Chinese oil refiners may not be able to import US crude at all if the government goes ahead and levies a 25% tariff on American energy products and this will directly impact demand for VLCC tonnage, a senior Sinopec executive said on Tuesday.
"However, the upcoming US sanctions have not had any impact on China's crude purchases from Iran, which are moving in line with demand," the executive was quoted as saying by Platts.
"It is a policy decision to be taken by the government but if the proposed tariff is implemented, Chinese crude imports from the US will not be viable and we may have to stop."
For crude purchases from Iran, oil refiners in China are using ships that do not have any exposure to the US, and therefore the business is not affected despite the US decision to reimpose anti-Iran sanctions after quitting the nuclear deal it had signed with world powers.
China's demand for crude is on the rise because of new refining capacity that is being added in the country and this is favorable for VLCCs' freight rates though part of it will be offset by increased supply of ships, shipping industry executives said.
Hengli Petchem and Zhejiang Rongsheng's new 400,000 bpd refinery each in Dalian and Zhoushan, respectively, are expected to come on stream in the last quarter of this year.
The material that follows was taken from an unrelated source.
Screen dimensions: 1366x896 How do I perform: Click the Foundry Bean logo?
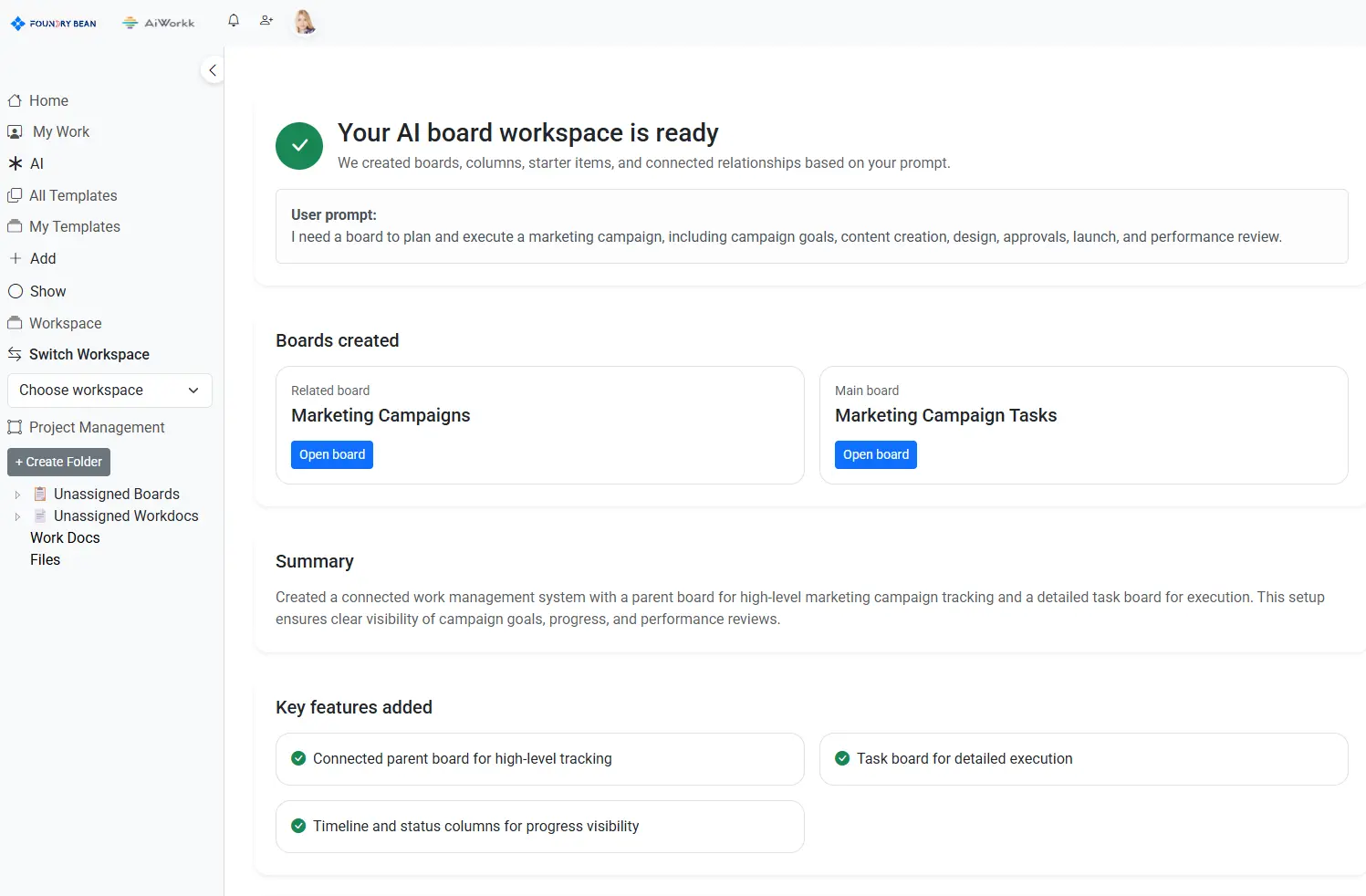pyautogui.click(x=54, y=24)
In the same quarter, CNPC's 100,000 bpd and Sinopec's 200,000 bpd incremental capacity in Huabei and Zhanjiang, respectively, are also expected to become operational, they said.
On the OPEC and non-OPEC countries' decision to step up crude output, the Sinopec executive said the actual increase in production is unlikely to be more than 700,000 bpd, which is below China's expectations and will keep crude prices firm.